Task instructions: Could you quote, exactly as they stand, the lines running from the one with "The image size is (2160, 650)." to the final line of the material?

########

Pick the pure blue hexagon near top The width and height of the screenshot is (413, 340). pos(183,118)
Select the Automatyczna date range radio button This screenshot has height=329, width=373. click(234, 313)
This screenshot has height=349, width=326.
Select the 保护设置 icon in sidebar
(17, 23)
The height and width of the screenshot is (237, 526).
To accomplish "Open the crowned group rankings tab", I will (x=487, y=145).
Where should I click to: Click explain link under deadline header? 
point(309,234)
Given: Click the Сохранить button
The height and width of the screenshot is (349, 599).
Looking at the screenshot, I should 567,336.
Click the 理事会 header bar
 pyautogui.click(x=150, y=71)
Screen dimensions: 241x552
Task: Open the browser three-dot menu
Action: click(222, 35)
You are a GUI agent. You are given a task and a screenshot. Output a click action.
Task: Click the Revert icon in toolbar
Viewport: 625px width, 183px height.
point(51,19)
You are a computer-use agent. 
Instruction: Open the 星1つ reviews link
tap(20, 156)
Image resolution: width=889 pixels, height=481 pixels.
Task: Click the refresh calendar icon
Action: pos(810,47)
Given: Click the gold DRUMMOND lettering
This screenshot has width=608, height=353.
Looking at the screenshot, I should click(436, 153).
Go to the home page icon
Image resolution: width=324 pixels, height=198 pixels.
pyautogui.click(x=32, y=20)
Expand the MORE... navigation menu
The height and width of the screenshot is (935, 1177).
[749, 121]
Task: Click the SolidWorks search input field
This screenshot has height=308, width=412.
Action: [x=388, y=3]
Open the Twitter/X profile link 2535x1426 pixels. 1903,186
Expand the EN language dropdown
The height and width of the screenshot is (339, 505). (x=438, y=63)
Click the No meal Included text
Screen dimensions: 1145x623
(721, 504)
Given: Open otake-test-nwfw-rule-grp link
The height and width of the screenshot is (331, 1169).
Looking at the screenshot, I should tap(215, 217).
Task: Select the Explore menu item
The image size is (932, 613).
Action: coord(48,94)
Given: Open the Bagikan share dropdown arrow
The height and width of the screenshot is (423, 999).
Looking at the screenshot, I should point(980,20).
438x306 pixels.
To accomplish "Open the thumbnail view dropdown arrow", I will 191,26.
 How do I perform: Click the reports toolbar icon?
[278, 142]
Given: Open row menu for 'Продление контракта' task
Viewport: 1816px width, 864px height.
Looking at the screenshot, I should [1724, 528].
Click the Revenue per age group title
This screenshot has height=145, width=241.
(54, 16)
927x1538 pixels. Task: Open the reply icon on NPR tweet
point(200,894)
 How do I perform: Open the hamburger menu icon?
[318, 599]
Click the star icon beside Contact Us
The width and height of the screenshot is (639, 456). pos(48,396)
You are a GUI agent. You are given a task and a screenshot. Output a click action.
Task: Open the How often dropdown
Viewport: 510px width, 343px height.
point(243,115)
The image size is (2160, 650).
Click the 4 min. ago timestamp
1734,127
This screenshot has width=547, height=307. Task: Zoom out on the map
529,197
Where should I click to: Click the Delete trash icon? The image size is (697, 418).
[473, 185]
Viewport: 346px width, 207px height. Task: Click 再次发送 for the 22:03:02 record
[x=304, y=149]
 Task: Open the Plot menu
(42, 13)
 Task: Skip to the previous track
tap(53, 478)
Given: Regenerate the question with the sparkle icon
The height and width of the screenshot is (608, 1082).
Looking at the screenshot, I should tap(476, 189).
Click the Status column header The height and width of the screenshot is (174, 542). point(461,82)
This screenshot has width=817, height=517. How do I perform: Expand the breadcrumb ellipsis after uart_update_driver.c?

########

Completed exercise:
The image size is (2160, 650).
Click the 4 min. ago timestamp
1734,127
This screenshot has width=547, height=307. Task: Zoom out on the map
529,197
Where should I click to: Click the Delete trash icon? The image size is (697, 418).
[473, 185]
Viewport: 346px width, 207px height. Task: Click 再次发送 for the 22:03:02 record
[x=304, y=149]
 Task: Open the Plot menu
(42, 13)
 Task: Skip to the previous track
tap(53, 478)
Given: Regenerate the question with the sparkle icon
The height and width of the screenshot is (608, 1082).
Looking at the screenshot, I should tap(476, 189).
Click the Status column header The height and width of the screenshot is (174, 542). point(461,82)
This screenshot has width=817, height=517. How do I perform: Expand the breadcrumb ellipsis after uart_update_driver.c?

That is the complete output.